The ambition of the NATURAL project is to develop a methodology for yielding an intelligent agent that is capable of receiving a natural language description of a problem that a user faces with a software feature, and then synthesizing code to address this problem so that it meets the user’s expectations. Such a repair bot would be a trustworthy software contributor that is (i) first, targeting real bugs in production via exploiting bug reports, which remain largely under-explored, (ii) second, aligning with the conversational needs of collaborative work via generating explanations for patch suggestions, (iii) third, shifting the repair paradigm towards the design of self-improving systems via yielding novel algorithms that iteratively integrate feedback from humans.
1. Understand how code search mechanisms work and how they can help find ingredients for program repair. A result of this was compiled and published in ACM Computing Surveys.
2. Develop practical approaches for program repair using Ensemble Learning. The approach and results are published at the IEEE/ACM International Conference on Software Engineering.
3. Devise code and patch representation learning techniques for the tasks of patch generation. One strong result, CodeGrid, has been published at the International Symposium on Software Testing and Analysis
In WP1: The novelty is that we will mine bug reports beyond mere superficial token-matching, while exploring feedback mechanisms to enhance low-quality natural language-based user bug reports.
We have already progressed the state of the art by devising a simple localization approach that learns to select for a given bug report the right operators for processing the bug reports before feeding it the localization pipeline.
In WP2: The novelty is that we will initiate a new direction of test suite augmentation to support bug report-driven Automatic program repair.
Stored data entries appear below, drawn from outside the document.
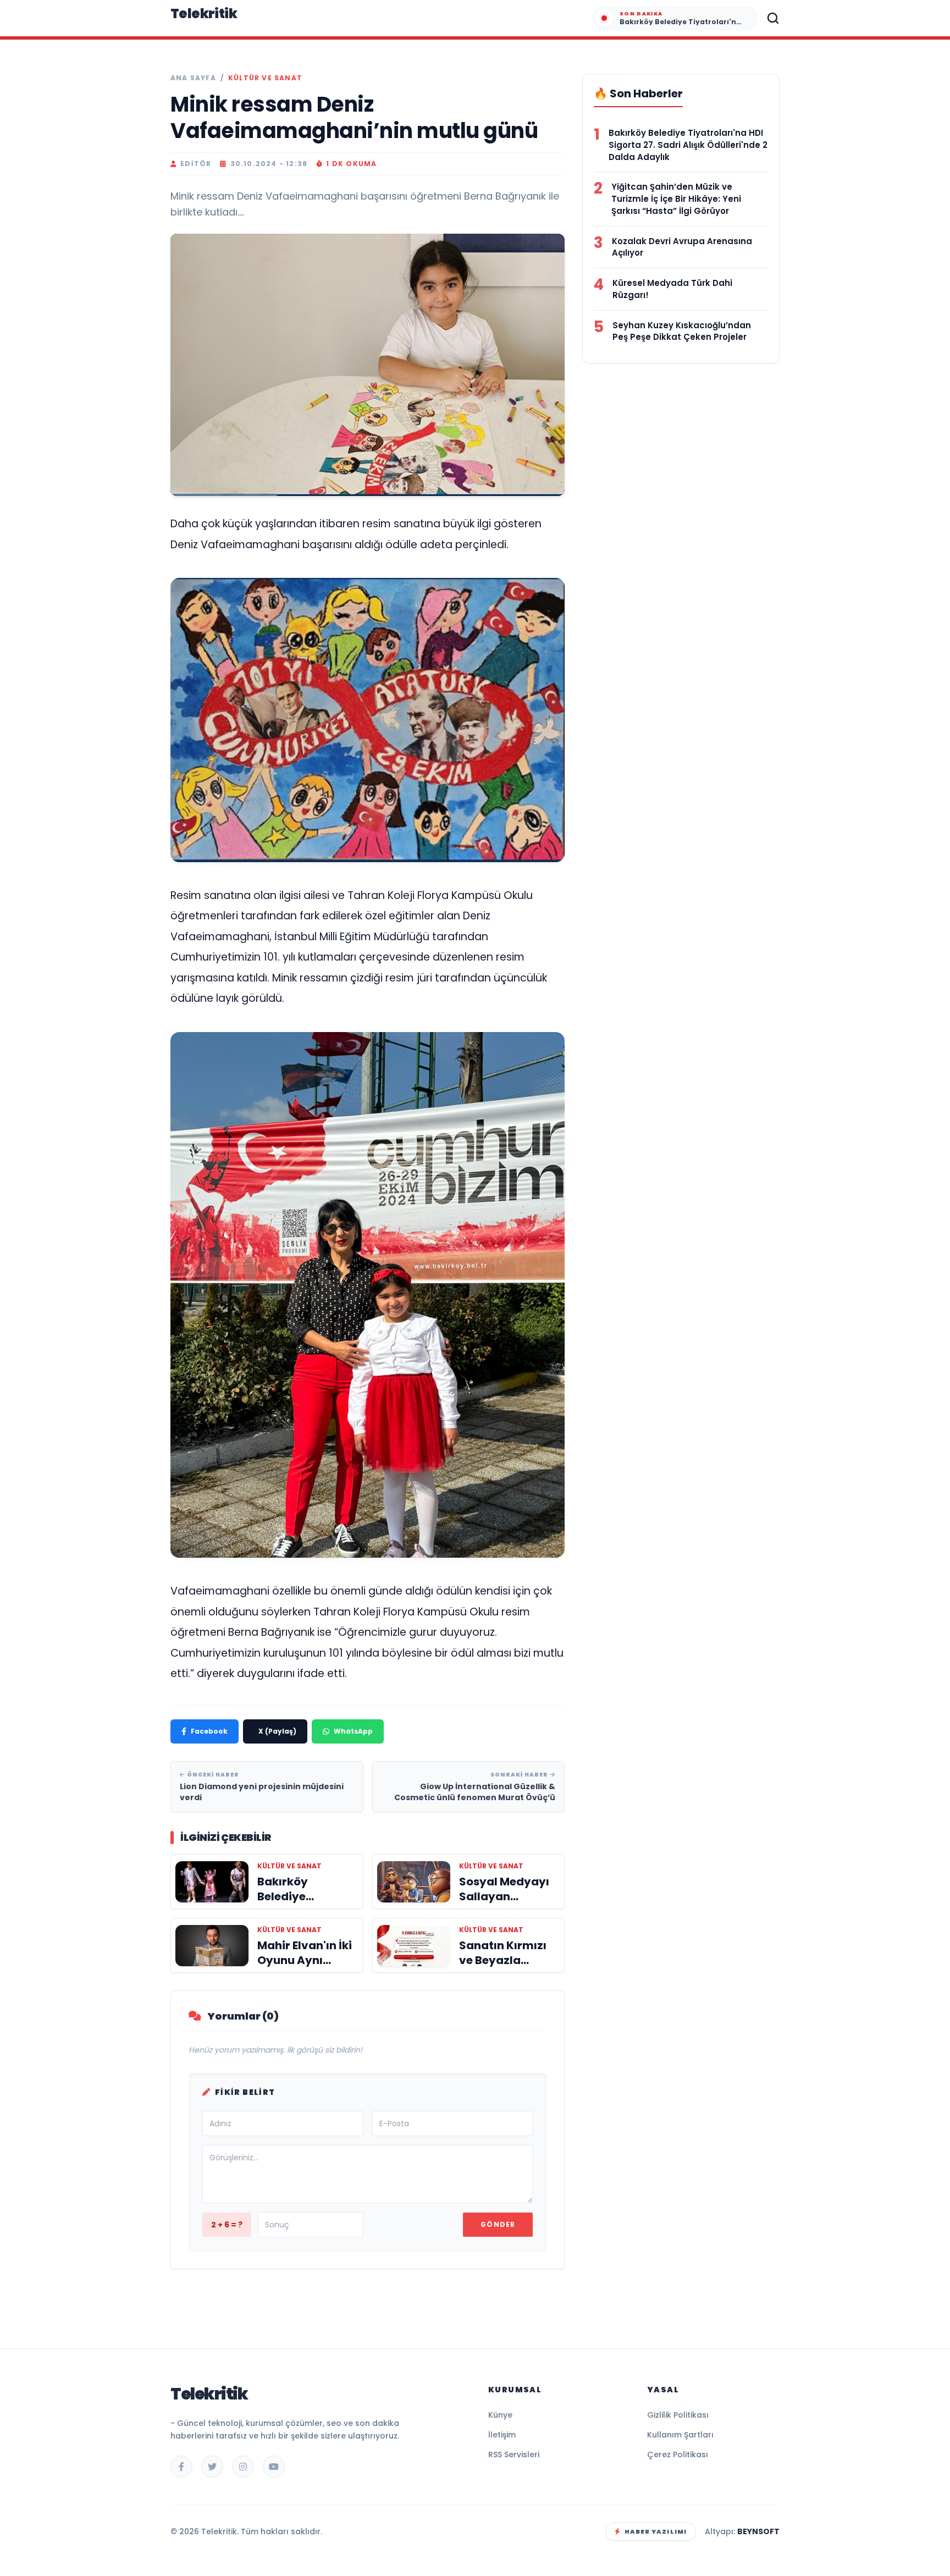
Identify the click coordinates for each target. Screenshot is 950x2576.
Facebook (209, 1731)
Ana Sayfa (193, 78)
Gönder (497, 2224)
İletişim (502, 2434)
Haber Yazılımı (656, 2531)
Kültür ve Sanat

We will build on code search to bypass the oracle problem in test generation. We have collaborated with other researchers on improving the state of the art in detecting test flakiness first (cf. PEELER @ICSME 2022). We also have demonstrated that Large language models can be leveraged to generate patches from bug reports (Poster papers accepted at IEEE/ACM International Conference on Software Engineering 2024 - To be published).
In WP3: The novelty is that we will specialize template-based automatic program repair by guiding template selection based on bug types and we will leverage the accuracy of Big Code models to further guarantee correctness. Our first contributions with BATS (@TOSEM) and Quatrain (@ASE 2022) have already progressed significantly the state of the art in correctness prediction.
In WP4: The novelty is that we will resolutely turn to building a self-learning bot that is a dynamic actor engaged in conversations with practitioners about repair attempts. We have developed representation learning models that enable to generate descriptions of patches that are more reliable than what have been presented in the literature so far. CodeGrid has demonstrated that we leveraged the spatiality of Code to learn good representations. CodeGrid was presented at ISSTA.